It was a bumpy, and at times scary, ride on a Bolero early in the morning but that saved me a day’s walk to arrive in Musikot, the headquarter of Rukum district. As I ordered the food I took out the iPad from my bag and started browsing the Twitter app. A tweet by Kyle G Knight, a Kathmandu-based Fulbright fellow, attracted my attention. The tweet was an extract from a New York Times article with the link at the end: “with Apple’s resources, he could’ve revolutionized industry to manufacture devices more humanely, and chose not to: http://nyti.ms/pY0oeT“
Could’ve? I sensed something wrong with the tone because I knew Steve Jobs was sick and that he had resigned from Apple recently. My worst fear came true. The story began with this sentence: “STEVE JOBS was an enemy of nostalgia.”

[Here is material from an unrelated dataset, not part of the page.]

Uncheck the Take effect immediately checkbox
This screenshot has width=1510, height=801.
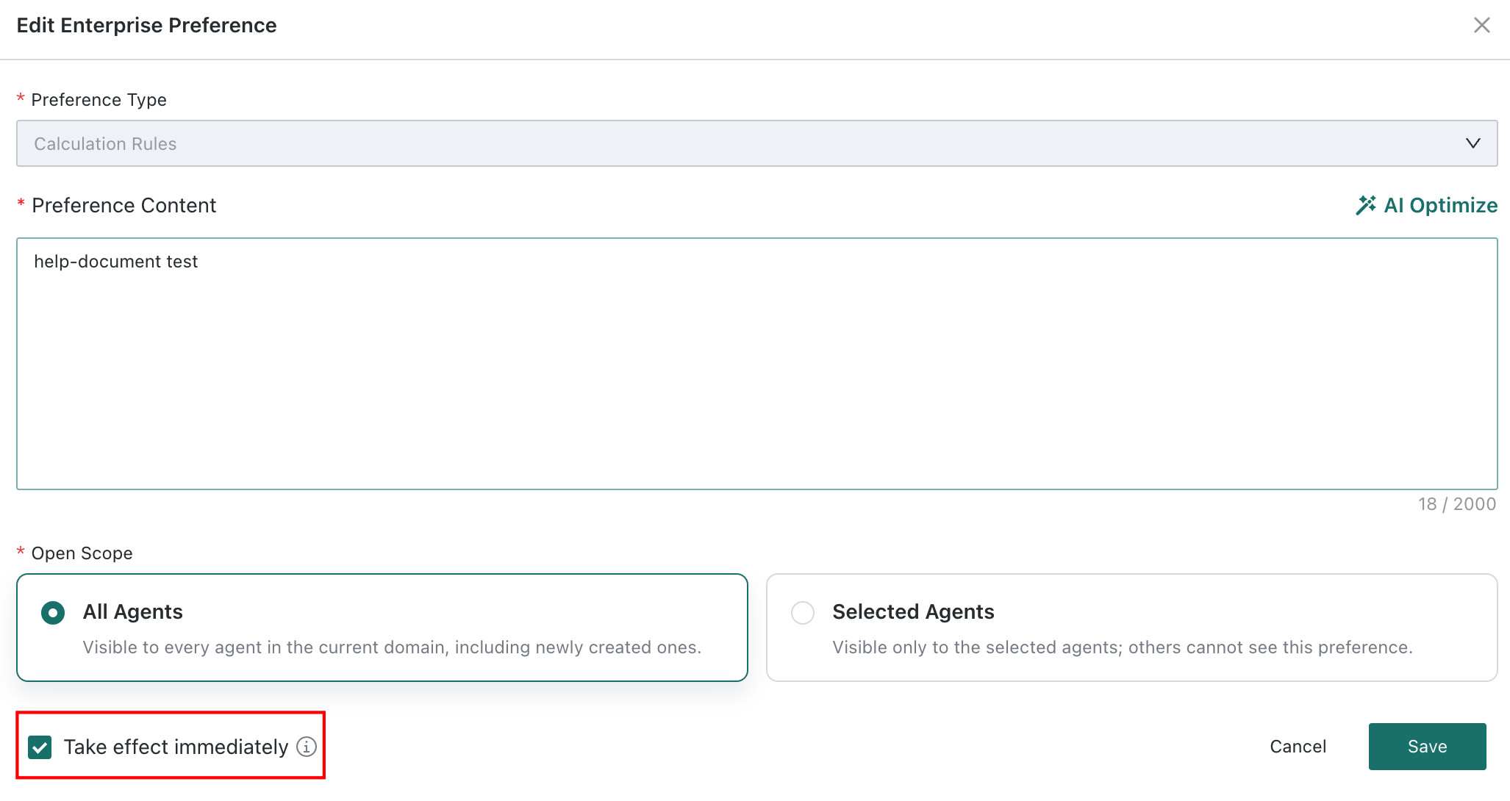[x=40, y=747]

[Nov 5 note: I wrote an article on Steve Jobs/स्टिभ जब्स – the news, his book and the person in yesterday’s Hello Shukrabar, the weekly supplement of Kantipur. The book, called “Steve Jobs” by Walter Isaacson, was published on 24th Oct. I downloaded a copy of its Epub version on iPad on 27th.]
I felt incredibly sad as I read that report. It was as if somebody I had known for long and from very close had passed away. I browsed the Times site to read other news reports and the obituary piece. A report mentioned American president Barack Obama’s statement in which he, according to the Times, described Mr. Jobs as one of “the greatest of American innovators” who exemplified the country’s ingenuity. “There may be no greater tribute to Steve’s success than the fact that much of the world learned of his passing on a device he invented,” Mr. Obama said.
That felt so true. I was one of those people who had just learnt about Jobs death in the device he invented.
The Times report added: “And many passed along the news with their iPads and Macintoshes and iPhones, simply because these devices of his creation had become so integral to their daily lives.”
On the day Jobs had died, I was in Dhorpatan, away from the Internet and the news, capturing beautiful scenery in the iPad- both in photos and videos.
After getting updates from around the world on topics other than Steve Jobs it was time for me to go around the Musikot bazaar to explore the place. I didn’t like it. The hill looked unattractive with ugly concrete buildings sprouting all over. The neighborhood looked dirty. The good view from near the airport was the only consolation of the day. I walked for about 20 minutes from the bazaar to reach the airport where a small Nepal Airlines plane landed, dropped off passengers and boarded in others and flew away. All in about 20 minutes. That is what is called Short Take Off and Landing.